Soldados de cayucos

Jordi Delás. Médico
En la guerra de los cayucos los soldados llegan a oleadas. Muchos no alcanzan su objetivo y sucumben en el intento. Pero a los que caen les suplen otros y otros.
Es una guerra para conseguir mejores condiciones de vida. Los soldados emprenden un combate desigual. Contra los elementos, contra la vigilancia de las fronteras. Porque todo empezó mucho antes. A lo largo de años y años de repetir que las condiciones de vida son penosas, la expectativa de vida, baja. De denunciar enfermedades que diezman la población. Hambre, sequía, corrupción.
Tras años sin respuesta se declaró la guerra. Y los soldados se lanzan a pecho descubierto, sin recursos.
Ganarán esta guerra, aunque tengan numerosísimas bajas. Ganarán esta guerra que va más allá de que los soldados de los cayucos, los que cruzan fronteras por tierra, mar y aire, alcancen su destino. Algún día, esta guerra tendrá sus mártires, sus héroes. Su reconocimiento en plazas y estatuas a estas personas que ponen su vida en peligro y de manifiesto todas las desigualdades no solucionadas, toda la solidaridad no desplegada.

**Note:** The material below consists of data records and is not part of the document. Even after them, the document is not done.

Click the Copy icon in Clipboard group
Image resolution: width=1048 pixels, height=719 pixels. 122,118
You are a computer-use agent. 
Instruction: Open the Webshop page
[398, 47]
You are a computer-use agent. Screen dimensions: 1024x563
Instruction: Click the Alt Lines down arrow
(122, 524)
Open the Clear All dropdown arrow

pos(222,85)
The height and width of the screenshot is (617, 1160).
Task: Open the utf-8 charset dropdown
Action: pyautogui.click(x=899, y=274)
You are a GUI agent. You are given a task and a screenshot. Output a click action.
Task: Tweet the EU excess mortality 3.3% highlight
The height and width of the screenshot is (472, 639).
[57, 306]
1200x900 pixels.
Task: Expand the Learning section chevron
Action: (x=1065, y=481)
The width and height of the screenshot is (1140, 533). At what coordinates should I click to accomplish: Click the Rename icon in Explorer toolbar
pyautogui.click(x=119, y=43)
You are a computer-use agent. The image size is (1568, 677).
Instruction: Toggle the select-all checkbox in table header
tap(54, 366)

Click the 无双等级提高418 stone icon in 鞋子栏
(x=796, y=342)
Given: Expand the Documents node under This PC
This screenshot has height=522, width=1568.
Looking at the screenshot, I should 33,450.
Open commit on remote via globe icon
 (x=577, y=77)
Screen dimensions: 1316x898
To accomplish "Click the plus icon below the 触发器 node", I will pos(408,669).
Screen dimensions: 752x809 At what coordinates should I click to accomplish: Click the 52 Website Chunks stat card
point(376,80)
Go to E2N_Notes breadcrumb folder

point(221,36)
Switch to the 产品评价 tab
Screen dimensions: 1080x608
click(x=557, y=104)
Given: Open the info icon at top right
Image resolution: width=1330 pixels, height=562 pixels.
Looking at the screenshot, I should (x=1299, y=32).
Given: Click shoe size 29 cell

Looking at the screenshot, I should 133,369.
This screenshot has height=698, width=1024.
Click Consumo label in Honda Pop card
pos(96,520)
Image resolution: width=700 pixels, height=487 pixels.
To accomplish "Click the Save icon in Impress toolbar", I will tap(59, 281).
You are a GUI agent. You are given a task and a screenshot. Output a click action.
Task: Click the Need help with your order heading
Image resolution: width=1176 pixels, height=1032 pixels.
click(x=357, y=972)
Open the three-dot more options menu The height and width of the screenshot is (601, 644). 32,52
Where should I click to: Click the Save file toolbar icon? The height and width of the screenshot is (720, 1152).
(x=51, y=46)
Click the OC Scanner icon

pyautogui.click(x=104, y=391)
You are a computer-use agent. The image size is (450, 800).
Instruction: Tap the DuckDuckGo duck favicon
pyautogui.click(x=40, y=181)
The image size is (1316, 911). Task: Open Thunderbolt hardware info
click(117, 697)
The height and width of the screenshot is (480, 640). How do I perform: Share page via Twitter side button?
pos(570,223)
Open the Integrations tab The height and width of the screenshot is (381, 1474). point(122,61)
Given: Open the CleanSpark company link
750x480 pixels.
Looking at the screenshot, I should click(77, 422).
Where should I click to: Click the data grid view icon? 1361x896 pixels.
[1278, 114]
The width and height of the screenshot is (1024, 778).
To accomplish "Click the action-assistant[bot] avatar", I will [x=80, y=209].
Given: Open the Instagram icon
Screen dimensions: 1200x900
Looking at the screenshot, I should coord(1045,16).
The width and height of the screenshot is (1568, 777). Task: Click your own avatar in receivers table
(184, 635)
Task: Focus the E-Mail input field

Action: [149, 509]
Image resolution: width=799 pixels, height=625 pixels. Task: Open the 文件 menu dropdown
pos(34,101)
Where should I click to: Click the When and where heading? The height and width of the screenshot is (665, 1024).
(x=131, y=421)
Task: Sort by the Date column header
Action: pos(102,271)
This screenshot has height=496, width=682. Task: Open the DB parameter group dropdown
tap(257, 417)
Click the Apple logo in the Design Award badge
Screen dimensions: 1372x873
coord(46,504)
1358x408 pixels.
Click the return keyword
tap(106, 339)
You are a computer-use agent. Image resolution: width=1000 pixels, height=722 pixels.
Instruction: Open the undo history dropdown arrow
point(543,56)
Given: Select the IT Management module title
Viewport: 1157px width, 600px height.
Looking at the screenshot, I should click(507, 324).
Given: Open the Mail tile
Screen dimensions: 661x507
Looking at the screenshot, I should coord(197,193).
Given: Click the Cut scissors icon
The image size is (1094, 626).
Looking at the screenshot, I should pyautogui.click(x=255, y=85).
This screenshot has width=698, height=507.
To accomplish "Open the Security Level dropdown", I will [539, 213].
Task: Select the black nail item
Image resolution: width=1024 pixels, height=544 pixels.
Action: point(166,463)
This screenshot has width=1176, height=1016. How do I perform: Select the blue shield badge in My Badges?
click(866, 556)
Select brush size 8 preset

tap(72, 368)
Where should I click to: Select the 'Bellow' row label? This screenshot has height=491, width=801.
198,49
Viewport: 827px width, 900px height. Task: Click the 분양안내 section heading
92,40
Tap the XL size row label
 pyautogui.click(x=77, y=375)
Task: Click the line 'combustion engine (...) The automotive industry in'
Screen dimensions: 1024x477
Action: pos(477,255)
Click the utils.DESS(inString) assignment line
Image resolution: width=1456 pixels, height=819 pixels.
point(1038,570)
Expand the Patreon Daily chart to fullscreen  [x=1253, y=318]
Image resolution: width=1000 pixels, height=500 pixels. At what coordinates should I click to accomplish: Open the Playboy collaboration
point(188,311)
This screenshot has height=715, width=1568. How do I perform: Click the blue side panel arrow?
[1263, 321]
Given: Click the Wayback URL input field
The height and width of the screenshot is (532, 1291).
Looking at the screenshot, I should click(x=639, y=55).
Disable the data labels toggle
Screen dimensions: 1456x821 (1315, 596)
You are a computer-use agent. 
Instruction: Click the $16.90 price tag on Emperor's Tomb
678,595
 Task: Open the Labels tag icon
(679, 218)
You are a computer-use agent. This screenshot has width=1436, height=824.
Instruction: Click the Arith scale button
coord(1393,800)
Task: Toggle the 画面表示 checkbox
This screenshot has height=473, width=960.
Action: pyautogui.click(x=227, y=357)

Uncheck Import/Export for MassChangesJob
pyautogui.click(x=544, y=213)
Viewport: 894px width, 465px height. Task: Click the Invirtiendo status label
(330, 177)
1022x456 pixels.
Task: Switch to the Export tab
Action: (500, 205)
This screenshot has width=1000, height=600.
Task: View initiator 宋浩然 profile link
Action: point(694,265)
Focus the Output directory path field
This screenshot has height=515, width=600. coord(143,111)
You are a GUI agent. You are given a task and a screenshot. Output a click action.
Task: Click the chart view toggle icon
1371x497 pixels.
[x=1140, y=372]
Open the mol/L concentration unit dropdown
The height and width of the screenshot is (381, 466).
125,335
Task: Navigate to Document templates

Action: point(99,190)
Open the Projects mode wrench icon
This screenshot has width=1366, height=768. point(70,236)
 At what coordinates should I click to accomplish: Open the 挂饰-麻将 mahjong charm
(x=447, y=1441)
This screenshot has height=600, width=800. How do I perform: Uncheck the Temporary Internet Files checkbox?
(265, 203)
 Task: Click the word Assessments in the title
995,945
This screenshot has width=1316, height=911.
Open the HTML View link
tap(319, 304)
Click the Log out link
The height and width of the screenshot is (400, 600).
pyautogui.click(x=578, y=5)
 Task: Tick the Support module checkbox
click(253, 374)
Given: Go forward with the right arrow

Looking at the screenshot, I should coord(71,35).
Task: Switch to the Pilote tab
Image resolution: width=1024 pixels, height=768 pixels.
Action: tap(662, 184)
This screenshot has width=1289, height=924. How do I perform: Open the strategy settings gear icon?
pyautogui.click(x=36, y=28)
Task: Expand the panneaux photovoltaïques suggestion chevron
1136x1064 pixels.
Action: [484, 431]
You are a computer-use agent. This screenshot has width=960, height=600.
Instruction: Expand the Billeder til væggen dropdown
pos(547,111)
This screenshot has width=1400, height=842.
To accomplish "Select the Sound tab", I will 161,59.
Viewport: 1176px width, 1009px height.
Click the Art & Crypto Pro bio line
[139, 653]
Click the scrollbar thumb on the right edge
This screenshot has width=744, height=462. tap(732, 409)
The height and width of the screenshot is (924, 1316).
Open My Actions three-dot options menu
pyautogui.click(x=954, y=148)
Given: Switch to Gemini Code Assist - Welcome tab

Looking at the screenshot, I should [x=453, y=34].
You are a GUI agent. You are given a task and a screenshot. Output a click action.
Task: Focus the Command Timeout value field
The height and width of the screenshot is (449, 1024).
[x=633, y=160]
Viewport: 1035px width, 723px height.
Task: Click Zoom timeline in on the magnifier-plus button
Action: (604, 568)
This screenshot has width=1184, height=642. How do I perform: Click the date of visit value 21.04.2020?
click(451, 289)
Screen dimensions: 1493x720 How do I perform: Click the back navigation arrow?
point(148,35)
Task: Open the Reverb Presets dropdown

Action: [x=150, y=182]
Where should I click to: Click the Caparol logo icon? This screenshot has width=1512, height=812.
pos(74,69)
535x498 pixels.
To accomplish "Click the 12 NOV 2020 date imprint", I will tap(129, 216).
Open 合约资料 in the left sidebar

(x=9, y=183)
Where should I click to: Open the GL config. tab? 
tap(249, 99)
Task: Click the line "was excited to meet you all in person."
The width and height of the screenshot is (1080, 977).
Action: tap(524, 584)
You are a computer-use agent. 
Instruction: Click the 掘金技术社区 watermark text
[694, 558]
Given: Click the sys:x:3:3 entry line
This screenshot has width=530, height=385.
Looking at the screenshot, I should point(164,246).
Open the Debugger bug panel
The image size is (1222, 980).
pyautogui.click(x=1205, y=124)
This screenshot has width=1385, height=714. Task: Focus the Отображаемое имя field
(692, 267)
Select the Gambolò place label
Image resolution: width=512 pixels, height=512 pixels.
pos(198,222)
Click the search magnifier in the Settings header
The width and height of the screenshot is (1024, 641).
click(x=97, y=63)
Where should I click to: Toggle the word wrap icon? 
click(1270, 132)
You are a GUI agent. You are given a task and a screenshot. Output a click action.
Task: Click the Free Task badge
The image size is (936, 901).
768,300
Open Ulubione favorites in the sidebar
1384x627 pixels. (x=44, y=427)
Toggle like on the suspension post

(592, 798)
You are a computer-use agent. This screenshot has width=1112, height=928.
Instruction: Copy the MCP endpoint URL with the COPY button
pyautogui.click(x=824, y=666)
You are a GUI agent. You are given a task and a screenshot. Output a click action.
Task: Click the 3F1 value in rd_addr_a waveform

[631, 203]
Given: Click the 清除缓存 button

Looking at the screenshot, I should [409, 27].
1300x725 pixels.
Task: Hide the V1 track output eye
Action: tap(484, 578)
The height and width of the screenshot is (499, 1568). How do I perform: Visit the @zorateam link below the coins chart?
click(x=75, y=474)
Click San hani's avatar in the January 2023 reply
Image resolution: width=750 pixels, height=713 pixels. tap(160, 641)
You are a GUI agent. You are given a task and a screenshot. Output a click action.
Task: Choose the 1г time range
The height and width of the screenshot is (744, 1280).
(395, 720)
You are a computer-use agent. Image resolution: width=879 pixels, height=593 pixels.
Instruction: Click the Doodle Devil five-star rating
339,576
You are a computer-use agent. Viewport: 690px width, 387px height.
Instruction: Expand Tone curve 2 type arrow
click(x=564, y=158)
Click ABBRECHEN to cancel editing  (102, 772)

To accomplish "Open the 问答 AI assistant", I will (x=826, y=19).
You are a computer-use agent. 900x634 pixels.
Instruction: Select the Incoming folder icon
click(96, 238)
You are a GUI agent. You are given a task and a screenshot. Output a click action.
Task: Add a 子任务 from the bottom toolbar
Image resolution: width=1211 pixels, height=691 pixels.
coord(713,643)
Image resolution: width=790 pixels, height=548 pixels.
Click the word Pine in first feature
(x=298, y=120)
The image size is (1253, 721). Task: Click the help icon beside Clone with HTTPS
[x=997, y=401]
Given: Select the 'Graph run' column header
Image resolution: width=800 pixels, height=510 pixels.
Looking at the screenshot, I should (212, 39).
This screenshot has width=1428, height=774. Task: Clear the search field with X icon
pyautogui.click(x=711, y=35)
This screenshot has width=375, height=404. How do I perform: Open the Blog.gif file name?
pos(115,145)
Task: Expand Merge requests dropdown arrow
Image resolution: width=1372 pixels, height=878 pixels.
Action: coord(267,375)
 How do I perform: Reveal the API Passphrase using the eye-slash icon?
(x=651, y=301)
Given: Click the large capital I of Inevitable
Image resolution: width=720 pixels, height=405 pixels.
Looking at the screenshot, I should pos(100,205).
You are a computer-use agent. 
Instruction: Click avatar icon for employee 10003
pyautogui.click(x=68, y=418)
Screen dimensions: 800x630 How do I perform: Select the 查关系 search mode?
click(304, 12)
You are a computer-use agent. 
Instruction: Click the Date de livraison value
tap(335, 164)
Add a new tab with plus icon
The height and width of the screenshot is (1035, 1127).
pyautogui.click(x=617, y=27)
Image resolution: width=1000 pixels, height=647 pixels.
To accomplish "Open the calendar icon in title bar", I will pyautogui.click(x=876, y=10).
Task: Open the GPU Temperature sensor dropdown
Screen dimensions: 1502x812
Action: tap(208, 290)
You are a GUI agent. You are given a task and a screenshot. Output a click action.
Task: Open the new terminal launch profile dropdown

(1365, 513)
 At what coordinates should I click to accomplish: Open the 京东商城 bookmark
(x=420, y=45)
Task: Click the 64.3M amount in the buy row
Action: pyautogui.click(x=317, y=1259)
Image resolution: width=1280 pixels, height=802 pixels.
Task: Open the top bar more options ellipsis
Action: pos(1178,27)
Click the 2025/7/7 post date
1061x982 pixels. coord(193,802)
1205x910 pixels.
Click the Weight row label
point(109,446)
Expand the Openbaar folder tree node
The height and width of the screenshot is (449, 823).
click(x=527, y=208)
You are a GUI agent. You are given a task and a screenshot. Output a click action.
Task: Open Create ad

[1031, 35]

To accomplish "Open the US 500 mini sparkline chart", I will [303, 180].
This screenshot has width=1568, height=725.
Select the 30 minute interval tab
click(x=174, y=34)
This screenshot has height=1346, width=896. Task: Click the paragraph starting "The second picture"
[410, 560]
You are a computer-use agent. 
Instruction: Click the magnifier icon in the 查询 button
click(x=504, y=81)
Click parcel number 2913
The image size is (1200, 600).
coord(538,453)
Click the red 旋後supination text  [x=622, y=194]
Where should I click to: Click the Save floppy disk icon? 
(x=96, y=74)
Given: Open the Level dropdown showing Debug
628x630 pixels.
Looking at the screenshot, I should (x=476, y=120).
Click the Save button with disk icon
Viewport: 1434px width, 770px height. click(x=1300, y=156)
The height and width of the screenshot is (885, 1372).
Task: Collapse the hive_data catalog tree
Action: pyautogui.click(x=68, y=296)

Aparecerá el final de la guerra cuando los soldados hayan ocupado tantas poblaciones, hecho tantas conquistas que sea necesario pactar. Tomarse realmente en serio la ayuda a los lugares de origen. En tanto continuará el combate. El goteo de muertes, las continuas oleadas. El refuerzo de las fronteras. Se hace necesario que alguien cante las gestas y la épica de estos soldados. Ojalá lleguen muchos, muchos y con ellos el fin de la guerra.